Last edited by Corvettedave02; Jan 14, 2021 at 12:56 PM.
A 95-01 Explorer 8.8 rear end with the long side narrowed to match the short side might work well for one of these swaps. It'd be about 56.5" wide which I think is just a little narrower than a stock C3 rear width but might still work. They have heavy wall axle tubes, 31 spline axles, disc brakes and a decent enough posi to keep using plus you can find them with 3.73 gears.
Last edited by lionelhutz; Jan 14, 2021 at 01:37 PM.
I must have gotten lucky because the parking brake cables worked fine with the Dodge rear, the cable just needed adjustment at the handle. The parking brake actually works now, it never did before. The brakes are the stock drum brakes that were on the rearend. The $1100 price I quoted for the autofab kit also included springs and QA1 shocks. They may have updated their pricing. My rear was a B-body rear. It needed narrowed 4 inches total, 2 inches on each side. A small local shop did this for $80. I had to order axles from Dr. Diff, who specializes in Mopar rearends. These were $400 and they were drilled with a chevy pattern since I already had my wheels. My driveshaft needed shortened. Another $80 including new rear u-joint to mate the Chevy driveshaft to the mopar rear.
Dave is correct that this is not a "bolt in" but I thought if I can do it, anyone who can read english can do it, especially with the amount of talent and skill that I see on this board.
Rick
Big Block 69
A couple of added thoughts.
1. I doubt an A-body 8 3/4” is 4” narrower than a B-body so it appears you would need to narrow any mopar 8 3/4”. Rick probably knows for a fact?
2. Regarding the 8.8 explorer diff. It’s implied but to be clear you would need 2, short side axles after narrowing the long side as noted above. Disk brakes and a posi that comes with it make this look like a great cost effective option.
3. Narrowing the axle tubes is fairly simple from what I have seen my brother do ( he bracket races a valiant) but you need to have a jig ideally and also know how to weld.
Buddy built one for his LS3 powered '57 Chevy. He's got around $600 in it and that was 2 junkyard axles and all new brakes including backing plates. He was looking for a 9" axle, but anything built for the power he needs is $4k to $5k around here so I showed him the 8.8" and he went that way.
Buddy built one for his LS3 powered '57 Chevy. He's got around $600 in it and that was 2 junkyard axles and all new brakes including backing plates. He was looking for a 9" axle, but anything built for the power he needs is $4k to $5k around here so I showed him the 8.8" and he went that way.
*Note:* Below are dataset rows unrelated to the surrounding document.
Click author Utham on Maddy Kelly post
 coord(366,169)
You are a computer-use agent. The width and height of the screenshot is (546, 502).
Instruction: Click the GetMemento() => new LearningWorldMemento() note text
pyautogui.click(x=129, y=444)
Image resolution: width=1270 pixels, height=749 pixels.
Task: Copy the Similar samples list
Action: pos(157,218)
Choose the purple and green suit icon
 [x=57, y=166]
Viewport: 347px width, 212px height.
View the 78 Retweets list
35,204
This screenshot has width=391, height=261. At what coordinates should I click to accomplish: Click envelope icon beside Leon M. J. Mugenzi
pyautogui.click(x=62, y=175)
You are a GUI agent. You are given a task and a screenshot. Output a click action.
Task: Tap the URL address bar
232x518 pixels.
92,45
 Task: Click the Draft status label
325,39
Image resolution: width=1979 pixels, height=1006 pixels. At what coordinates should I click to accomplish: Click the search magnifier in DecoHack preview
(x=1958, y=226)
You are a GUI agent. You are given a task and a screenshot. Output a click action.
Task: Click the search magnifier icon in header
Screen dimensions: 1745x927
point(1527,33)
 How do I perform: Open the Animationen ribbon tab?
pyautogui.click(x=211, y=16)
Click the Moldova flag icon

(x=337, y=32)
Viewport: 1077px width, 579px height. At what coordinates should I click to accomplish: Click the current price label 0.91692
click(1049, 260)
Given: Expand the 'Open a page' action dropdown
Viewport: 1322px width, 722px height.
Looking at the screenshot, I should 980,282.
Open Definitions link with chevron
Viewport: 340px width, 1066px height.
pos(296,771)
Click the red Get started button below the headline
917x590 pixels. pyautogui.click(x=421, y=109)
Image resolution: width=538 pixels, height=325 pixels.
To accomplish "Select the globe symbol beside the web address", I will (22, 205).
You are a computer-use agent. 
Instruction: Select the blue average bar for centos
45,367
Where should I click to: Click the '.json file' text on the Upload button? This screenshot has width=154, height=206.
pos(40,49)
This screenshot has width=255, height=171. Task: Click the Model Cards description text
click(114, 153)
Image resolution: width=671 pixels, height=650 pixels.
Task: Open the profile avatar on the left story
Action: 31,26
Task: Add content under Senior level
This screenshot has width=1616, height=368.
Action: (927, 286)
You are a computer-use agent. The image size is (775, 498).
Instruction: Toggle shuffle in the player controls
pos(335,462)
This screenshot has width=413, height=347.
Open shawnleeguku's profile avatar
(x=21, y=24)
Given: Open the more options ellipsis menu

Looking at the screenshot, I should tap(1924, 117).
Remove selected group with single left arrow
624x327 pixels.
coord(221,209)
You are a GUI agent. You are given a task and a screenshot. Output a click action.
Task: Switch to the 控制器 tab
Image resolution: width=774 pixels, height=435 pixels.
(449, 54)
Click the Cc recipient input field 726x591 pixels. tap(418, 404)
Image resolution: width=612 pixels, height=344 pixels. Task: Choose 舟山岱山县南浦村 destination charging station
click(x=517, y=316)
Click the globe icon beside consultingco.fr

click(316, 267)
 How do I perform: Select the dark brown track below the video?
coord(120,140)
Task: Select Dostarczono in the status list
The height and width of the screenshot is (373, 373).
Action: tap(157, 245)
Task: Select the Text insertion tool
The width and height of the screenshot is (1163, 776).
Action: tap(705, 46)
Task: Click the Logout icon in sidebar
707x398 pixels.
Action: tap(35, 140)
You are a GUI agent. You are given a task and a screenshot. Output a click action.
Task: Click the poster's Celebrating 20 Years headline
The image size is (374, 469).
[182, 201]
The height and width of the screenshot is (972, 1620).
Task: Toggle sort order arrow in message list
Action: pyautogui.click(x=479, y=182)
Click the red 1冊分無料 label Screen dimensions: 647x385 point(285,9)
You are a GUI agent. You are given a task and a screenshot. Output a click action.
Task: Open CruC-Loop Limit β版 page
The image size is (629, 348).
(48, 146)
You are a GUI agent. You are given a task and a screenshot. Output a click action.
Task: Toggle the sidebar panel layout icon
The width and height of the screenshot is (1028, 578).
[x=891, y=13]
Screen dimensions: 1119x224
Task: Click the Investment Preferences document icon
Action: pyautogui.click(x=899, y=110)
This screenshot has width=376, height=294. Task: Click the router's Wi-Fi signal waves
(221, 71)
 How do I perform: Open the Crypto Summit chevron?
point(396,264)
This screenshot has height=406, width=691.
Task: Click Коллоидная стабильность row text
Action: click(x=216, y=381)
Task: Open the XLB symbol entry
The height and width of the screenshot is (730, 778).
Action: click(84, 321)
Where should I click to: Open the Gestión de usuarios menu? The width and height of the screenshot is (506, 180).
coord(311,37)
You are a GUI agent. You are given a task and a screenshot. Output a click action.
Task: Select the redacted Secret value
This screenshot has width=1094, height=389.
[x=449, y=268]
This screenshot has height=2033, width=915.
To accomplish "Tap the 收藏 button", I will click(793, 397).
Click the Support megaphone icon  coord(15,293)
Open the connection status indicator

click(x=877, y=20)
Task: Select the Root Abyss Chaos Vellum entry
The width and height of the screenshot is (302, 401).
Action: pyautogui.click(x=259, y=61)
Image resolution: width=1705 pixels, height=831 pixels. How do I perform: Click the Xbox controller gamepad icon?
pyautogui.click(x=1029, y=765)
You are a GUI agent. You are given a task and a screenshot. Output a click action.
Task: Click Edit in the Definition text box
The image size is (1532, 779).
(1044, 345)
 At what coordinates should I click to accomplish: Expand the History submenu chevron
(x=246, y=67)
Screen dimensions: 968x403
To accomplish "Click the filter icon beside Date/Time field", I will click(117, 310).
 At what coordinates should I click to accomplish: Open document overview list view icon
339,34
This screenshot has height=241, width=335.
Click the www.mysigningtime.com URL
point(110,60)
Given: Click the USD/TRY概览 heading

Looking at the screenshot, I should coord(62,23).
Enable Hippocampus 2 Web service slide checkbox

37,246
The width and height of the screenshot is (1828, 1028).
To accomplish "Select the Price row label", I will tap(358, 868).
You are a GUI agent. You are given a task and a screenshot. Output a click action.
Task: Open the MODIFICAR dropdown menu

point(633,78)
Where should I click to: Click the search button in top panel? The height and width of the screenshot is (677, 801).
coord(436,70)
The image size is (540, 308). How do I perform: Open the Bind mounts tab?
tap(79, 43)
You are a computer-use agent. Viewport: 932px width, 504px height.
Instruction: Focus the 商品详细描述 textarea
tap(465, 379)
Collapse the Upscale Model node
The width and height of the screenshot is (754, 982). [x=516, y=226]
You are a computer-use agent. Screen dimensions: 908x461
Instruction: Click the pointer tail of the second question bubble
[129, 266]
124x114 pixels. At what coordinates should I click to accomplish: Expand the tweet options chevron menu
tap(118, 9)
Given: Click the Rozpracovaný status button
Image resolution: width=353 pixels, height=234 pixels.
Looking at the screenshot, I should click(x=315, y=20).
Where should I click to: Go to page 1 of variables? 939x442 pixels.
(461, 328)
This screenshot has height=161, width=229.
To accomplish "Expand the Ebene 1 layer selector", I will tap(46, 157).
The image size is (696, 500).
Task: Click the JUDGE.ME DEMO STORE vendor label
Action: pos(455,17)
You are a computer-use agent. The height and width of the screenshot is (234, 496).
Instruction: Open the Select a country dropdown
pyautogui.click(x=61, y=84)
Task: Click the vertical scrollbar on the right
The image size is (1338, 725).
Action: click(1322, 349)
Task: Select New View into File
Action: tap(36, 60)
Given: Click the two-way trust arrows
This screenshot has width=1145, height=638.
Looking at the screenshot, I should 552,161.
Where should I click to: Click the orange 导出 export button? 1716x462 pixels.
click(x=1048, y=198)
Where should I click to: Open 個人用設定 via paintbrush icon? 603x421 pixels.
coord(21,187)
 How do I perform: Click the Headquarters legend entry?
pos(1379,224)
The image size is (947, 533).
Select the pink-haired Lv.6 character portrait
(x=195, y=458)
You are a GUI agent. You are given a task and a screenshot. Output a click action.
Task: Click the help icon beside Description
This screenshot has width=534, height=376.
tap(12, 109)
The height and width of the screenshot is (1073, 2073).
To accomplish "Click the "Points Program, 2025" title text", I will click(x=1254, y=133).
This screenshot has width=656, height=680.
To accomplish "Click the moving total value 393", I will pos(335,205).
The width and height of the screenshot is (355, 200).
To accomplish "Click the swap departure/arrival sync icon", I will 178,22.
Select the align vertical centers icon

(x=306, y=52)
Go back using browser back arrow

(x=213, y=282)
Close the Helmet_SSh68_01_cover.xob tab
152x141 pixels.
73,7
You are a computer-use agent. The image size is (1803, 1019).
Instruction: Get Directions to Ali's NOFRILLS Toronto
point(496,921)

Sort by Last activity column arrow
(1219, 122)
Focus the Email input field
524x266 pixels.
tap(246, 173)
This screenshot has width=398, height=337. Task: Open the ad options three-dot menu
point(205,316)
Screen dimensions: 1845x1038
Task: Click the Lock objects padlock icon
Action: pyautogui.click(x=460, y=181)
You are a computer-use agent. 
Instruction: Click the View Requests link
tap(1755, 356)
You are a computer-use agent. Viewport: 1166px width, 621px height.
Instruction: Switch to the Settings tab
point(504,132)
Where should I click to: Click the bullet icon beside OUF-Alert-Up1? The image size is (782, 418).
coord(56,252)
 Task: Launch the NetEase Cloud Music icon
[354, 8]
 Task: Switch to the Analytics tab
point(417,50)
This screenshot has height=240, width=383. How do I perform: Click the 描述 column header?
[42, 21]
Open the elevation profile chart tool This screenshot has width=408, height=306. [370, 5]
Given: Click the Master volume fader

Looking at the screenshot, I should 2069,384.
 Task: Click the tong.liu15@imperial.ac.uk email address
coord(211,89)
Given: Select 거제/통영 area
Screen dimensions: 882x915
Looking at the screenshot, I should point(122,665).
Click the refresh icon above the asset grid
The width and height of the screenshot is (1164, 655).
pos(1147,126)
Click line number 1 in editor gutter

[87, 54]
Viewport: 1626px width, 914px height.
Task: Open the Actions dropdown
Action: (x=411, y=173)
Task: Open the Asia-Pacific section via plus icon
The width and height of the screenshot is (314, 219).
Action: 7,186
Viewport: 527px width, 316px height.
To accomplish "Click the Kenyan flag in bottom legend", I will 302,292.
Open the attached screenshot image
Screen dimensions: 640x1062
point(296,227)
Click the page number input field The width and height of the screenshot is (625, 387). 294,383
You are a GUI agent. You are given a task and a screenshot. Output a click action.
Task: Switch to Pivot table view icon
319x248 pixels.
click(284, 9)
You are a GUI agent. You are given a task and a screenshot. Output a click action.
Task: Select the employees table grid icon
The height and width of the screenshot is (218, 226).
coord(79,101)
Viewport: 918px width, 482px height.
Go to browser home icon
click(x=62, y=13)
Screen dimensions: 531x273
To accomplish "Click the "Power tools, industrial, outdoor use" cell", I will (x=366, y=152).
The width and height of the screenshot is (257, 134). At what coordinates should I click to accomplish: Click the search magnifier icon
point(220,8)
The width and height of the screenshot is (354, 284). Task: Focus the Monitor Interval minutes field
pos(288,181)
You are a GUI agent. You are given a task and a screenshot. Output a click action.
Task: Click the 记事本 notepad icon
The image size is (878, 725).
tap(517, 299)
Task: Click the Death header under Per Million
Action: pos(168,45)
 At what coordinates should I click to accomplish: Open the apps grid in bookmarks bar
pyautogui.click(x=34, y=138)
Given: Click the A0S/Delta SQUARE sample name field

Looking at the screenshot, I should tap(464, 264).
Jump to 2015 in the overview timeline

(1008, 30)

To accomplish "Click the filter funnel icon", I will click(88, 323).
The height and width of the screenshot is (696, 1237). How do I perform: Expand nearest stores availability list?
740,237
I also put an 8.8 in mine. If you're going with the 8.8, be careful with the axle tube size as I don't think the larger diameter tubes will fit into the autofab kit. I shortened both sides to allow for a deeper rear wheel. build link
Well, I saw posts from 3 or 4 guys in Fox bodies who ran 8's and 9's in the quarter mile and that was on 28 spline axle versions. That certainly is not recommended, but they are pretty tough rear ends.
Very important, if going with the 8.8, get rid of the "C" clip axle retention in favor of the press on collar and axle retainer plate. Mine was the bigger tube rear from an F150. Comes with 31 spline posi. While narrowing the tubes, I welded on Big Ford axle ends and went with the 9" axles.